There is no way in the English language (that I know of) to offer greetings at the start of Lent. Happy Ash Wednesday! doesn’t sound quite right. And yet we are entering a period of the year in which choral musicians – whether they are of a faith or not – have the opportunity to indulge in the rich repertoire of penitential music. If you have a chorister with a top C, now is the time to roll out Allegri’s iconic Miserere; and if you have the stamina, Tallis’s extended sets of Lamentations.
Facti sunt hostes eius in capite, inimici illius locupletati sunt: quia Dominus locutus est super eam propter multitudinem iniquitatum eius: parvuli eius ducti sunt captivi ante faciem tribulantis.
Her adversaries have become masters, her enemies prosper; for the Lord has sentenced her for the all her many transgressions: her children have been led captive before the face of the oppressor.
The words of the Lamentations of Jeremiah, written in response to the Babylonian exile of the Jewish people in the sixth century B.C., seem entirely present at the moment. While we all think of how we as choir directors and singers might appropriately express our feelings about recent events in Ukraine, we might consider how the right sentiments and the right materials are under our noses; in the music and texts which have been sung for generations. The works of Tallis and Allegri are themselves contributions to a tradition which reaches back beyond those composers. Tallis’s Lamentations reinvent the dramatic Catholic liturgy of Tenebrae for a Protestant Elizabethan culture which had abandoned such histrionics. And Allegri’s Miserere is famously a composite of many embellishments which accrued to the simple plainchant of the Sistine Chapel. It is no more by Allegri than Gregorian chant is by Pope Gregory.
One of the great privileges of working in Cambridge with student singers is the sense that, with each cohort of singers, one can again re-invent great music. At my own college of St Catharine’s, we are preparing for performance not just on the Tallis Lamentations but Bach’s great double-choir motet Komm, Jesu Komm. Not exactly a staple of the Anglican tradition, you might say; but the great thing about evensong is that, once the formal liturgy is over, you can really push the boat out. And this is how the tradition manages to be forever old and forever fresh; adaptable and relevant, through the repertoire we choose to sing, and the ever-changing personnel who come through the College to sing it.

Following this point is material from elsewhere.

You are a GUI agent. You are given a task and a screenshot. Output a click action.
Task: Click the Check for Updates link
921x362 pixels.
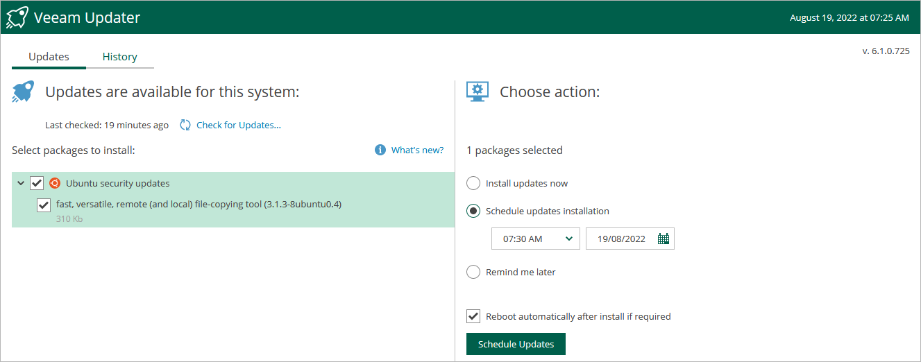(239, 126)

Before Lent is over, the Cambridge Choral Academy will be holding its first weekend Retreat. The choice of the word ‘retreat’ is deliberate. We wish to provide an opportunity to participate in and contribute to this tradition; and at the same time to give space to reflect on what we do and why we do it. Let us hope that, over the next forty days, we can find in the music we all love, some sense of reassurance.